Y, más adelante, en su ensayo “Nietzsche y el feminismo: ¿Antagonista o precursor?, sostiene: “De esta manera, la imagen del látigo no se dirige contra la mujer en sí misma. Más bien, pretende provocar a un cierto tipo de feminidad: la servil, la oprimida, la esclava, la fuerza reactiva. Porque, como Nietzsche explica en su ‘Genealogía de la moral’, en los conflictos sociales hay fuerzas activas, auto afirmativas, y fuerzas reactivas, que necesitan oponerse a las activas para poder emerger. En este escrito de combate, el autor toma la palabra de los nobles, de los espontáneos. Él lucha contra los esclavos, los resentidos. Defiende a los fuertes contra los débiles. Sin embargo, a pesar de su posición de dominio, Nietzsche nos muestra que las fuerzas reactivas pueden superar a las activas. Porque éstas, con decir ‘no’ a la moral de los nobles, ya han invertido el significado original del bien y del mal, dado nacimiento a nuevos valores. A partir de su genealogía de nuestra moral, podemos leer cómo los valores que dominan las épocas pueden ser transvalorizados. El patriarcado puede ser superado”.

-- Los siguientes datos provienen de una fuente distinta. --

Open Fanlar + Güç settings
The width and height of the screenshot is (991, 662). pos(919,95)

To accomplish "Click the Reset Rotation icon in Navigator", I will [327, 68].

Con nuevas manifestaciones, cada vez más serias, de su mal, cualquiera haya sido, si es que la sífilis, no lo llevó a la demencia, Nietzsche cae en el pozo de la sinrazón el 3 de enero de 1889, en la Plaza Carlo Alberto, de Turín.
Ve que un cochero castiga a latigazos a su caballo y se lanza al rescate; empuja al cochero, abraza al caballo, apoya su mejilla sobre el animal y le promete que nadie le hará ya más daño. Luego, se desmaya.
Su casero lo saca de la plaza y lo lleva de regreso a casa, donde pasa varios días en su habitación, desnudo, cantando de modo salvaje y tendido en el suelo. Pasa en ese estado, primero en una clínica mental y luego al cuidado de su madre, los últimos once años de su vida. Murió el 25 de agosto de 1900.